The First Sermon Ever Preached About Jesus
Genesis 3:15 "I will put enmity between you and the woman, and between your offspring and her offspring; he shall bruise your head, and you shall bruise his heel."
Look up at the ceiling of the Sistine Chapel and you will see one of the most famous depictions of the Fall in Western art. Michelangelo painted it between 1509 and 1510. A muscular tree of knowledge runs down the center of the panel, dividing the temptation on the left from the expulsion on the right. And coiled around the tree, between the two scenes, is the serpent, painted by Michelangelo with a strange and arresting choice: not the simple snake of children's Bibles, but a serpent with a human upper body, gesturing toward Eve as she reaches for the fruit.

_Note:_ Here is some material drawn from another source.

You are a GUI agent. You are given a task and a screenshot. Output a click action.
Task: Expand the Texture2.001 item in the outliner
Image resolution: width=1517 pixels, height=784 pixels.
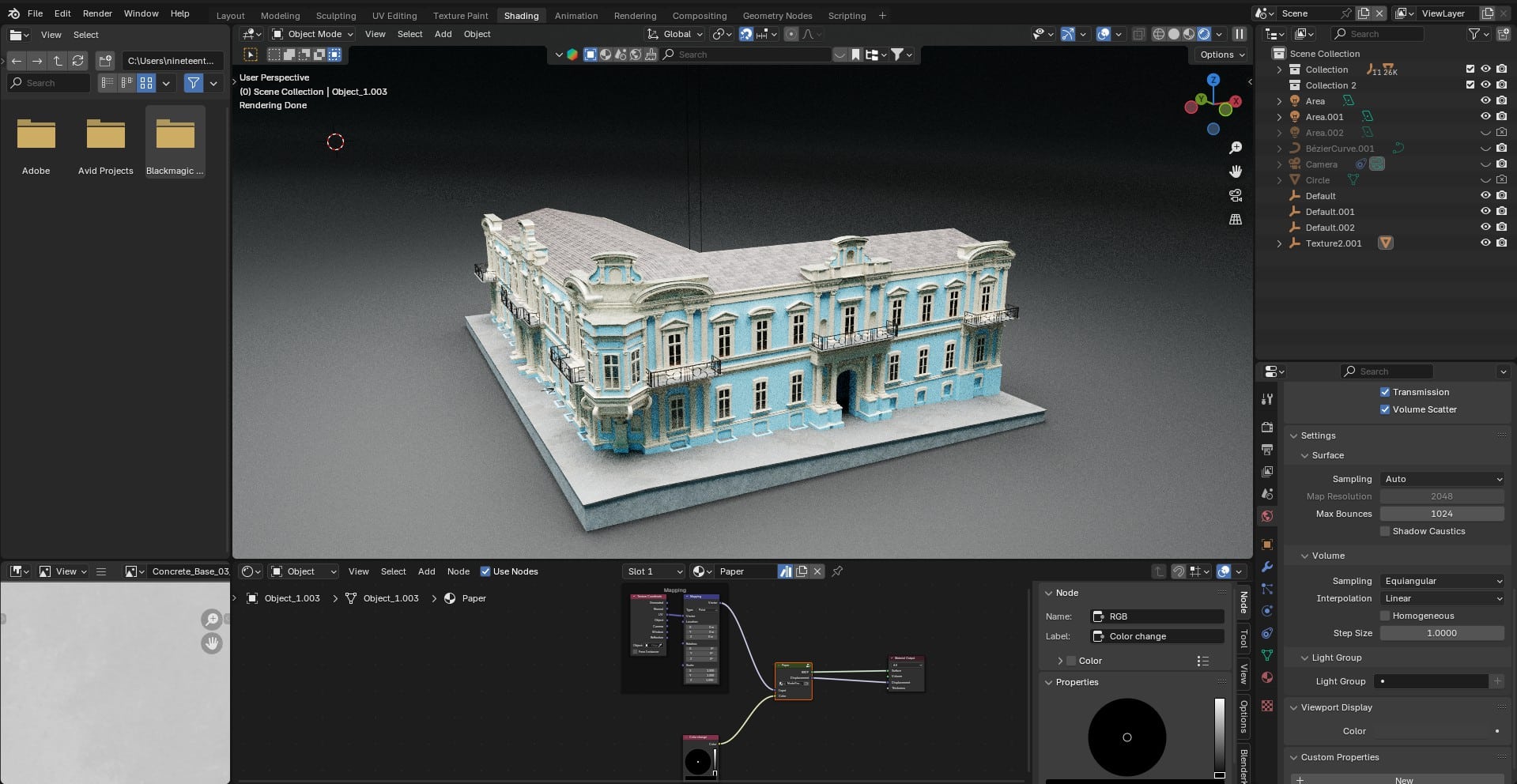pos(1280,243)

Generations of art historians have debated why Michelangelo painted it that way. Some have pointed to medieval iconographic tradition. Some have suggested he was thinking of the moment in Genesis 3 when the serpent stops being merely a snake and becomes the personal enemy of the human race. What is unmistakable is that the painter wanted us to feel the personhood of the evil curling around that tree. This wasn’t a generic temptation. It was a war.

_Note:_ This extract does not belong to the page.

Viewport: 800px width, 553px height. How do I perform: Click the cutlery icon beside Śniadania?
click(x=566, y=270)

And Michelangelo painted the war on the same wall as its outcome.
Read Genesis 3:15 slowly. After Adam and Eve have eaten the fruit, after they’ve hidden behind fig leaves, after God has come walking in the cool of the day and called Adam by name, God turns to the serpent and announces a sentence that contains, hidden inside it, the entire gospel of the Bible. "I will put enmity between you and the woman, and between your offspring and her offspring; he shall bruise your head, and you shall bruise his heel."
Theologians have a Latin name for this verse: the protoevangelium, the first gospel. Genesis 3:15 is the first sermon ever preached about Jesus, and the preacher was God Himself, on the third page of the Bible, three verses after the first human sin in history. We’ve been so trained to read the gospel forward from the manger that we miss how early in the Book it was already shining. The gospel is older than the curse. The gospel arrives before Eve has even heard her own sentence.

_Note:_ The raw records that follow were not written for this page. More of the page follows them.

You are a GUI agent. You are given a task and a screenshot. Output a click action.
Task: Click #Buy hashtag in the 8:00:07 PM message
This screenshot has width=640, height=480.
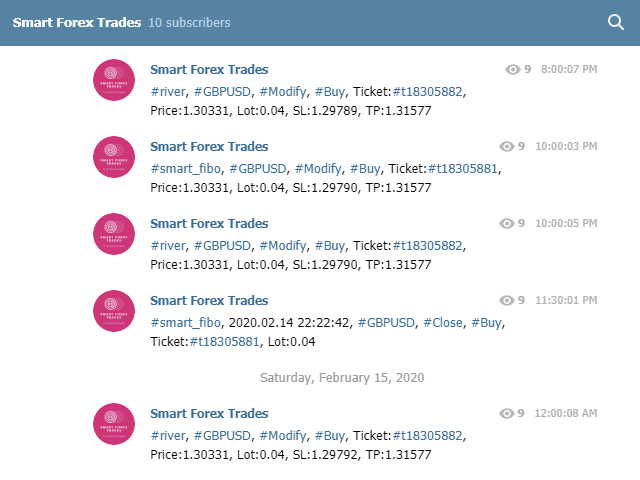330,91
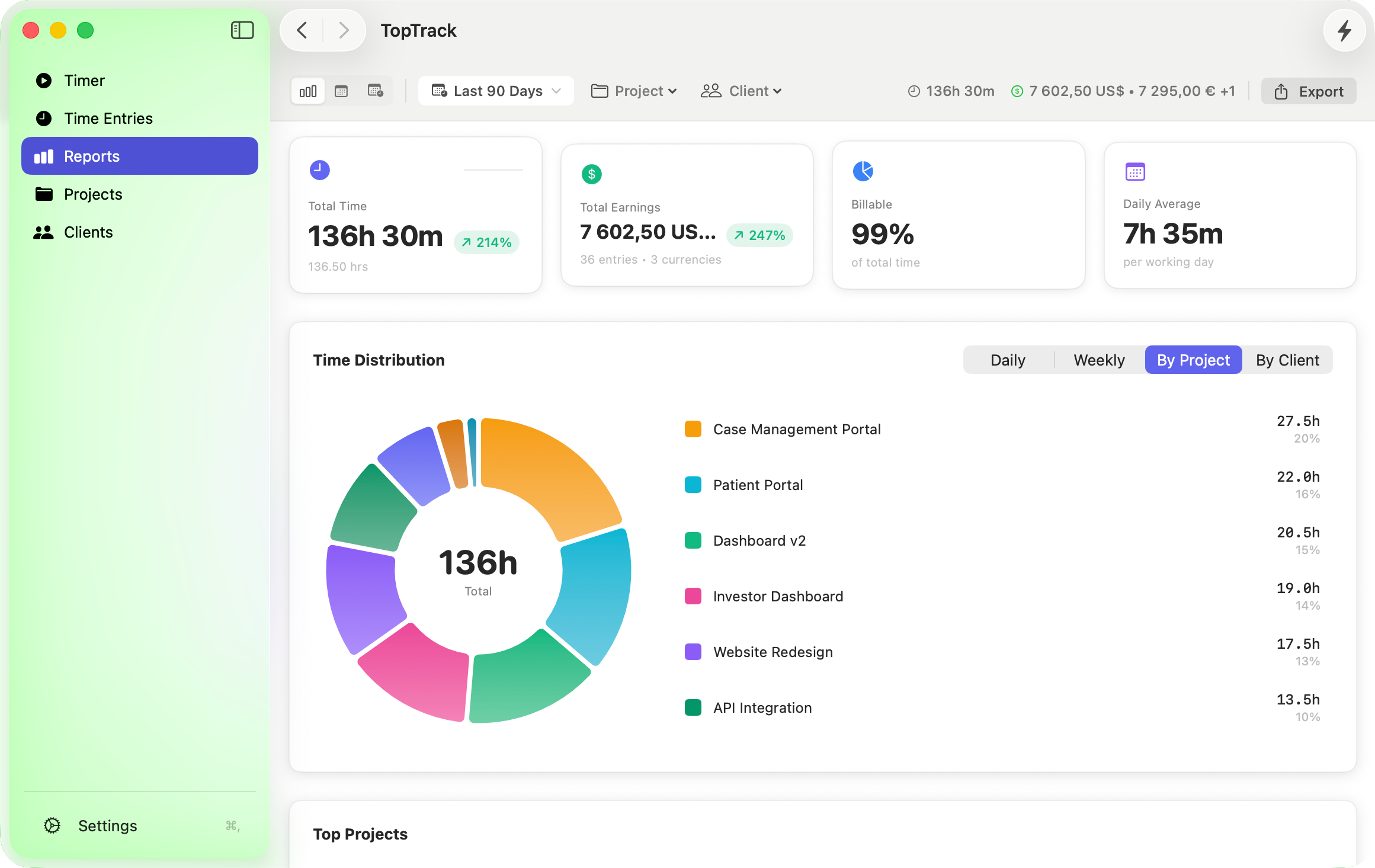Open the scheduled calendar view icon
The height and width of the screenshot is (868, 1375).
coord(375,91)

Notice who God is talking to. He isn’t addressing Adam first. He isn’t addressing Eve first. He’s addressing the serpent. And inside that address, He makes a promise about a coming offspring who will crush the serpent's head. This means the very first ears in human history to hear the gospel were not human ears at all. They were the ears of the man and woman standing nearby, eavesdropping on God's promise to their enemy.
Eve heard the gospel before she heard her own punishment. Before God said one word to her about pain in childbirth or sorrow in marriage, He had already promised her a son who would defeat the one who had ruined her. That’s the kind of God we have. He gets ahead of bad news with good news. He cannot let the curse have the final word, even in the moment He is pronouncing it.
Track the offspring across the rest of the Old Testament and you’ll see God protecting the line of this promised seed. Through Seth. Through Noah. Through Abraham, to whom God says, "in your offspring shall all the nations of the earth be blessed" (Gen 22:18). Through David, to whom God promises an offspring whose throne will never end (2 Sam 7:12-13). Through Mary, the daughter of Eve, in whose womb the offspring of the woman finally took up residence. Through the cross, where the heel was bruised, and the tomb, where the head was crushed. Paul is so confident this is what was happening in Genesis 3:15 that he writes to the Romans, "the God of peace will soon crush Satan under your feet" (Rom 16:20). The promise on page three is still unfolding on the last page.
What this means for our Bibles is wonderful. The gospel isn’t a New Testament invention bolted onto an Old Testament religion of law. The gospel is the spine of the whole Book. From the first sin onward, God has been telling one story: a Son will come, the serpent will be crushed, the bride will be saved, the curse will be reversed! Every page of the Old Testament is, in some way, this promise being kept.
Today: Open your Bible to Genesis 3:14-15 and read it aloud. Slowly. Hear it not as a curse but as a covenant. Eve was listening over God's shoulder, and the first words she heard about her future were words of mercy. So are yours. Sit with that for a few minutes.
Prayer: "Father, thank You that the gospel is older than the curse and louder than our shame. I worship You for a Son who was promised in the garden, protected through generations, and given for me at the cross. Tune my ears today to the mercy You have been preaching from the very first page. In Jesus' name, Amen."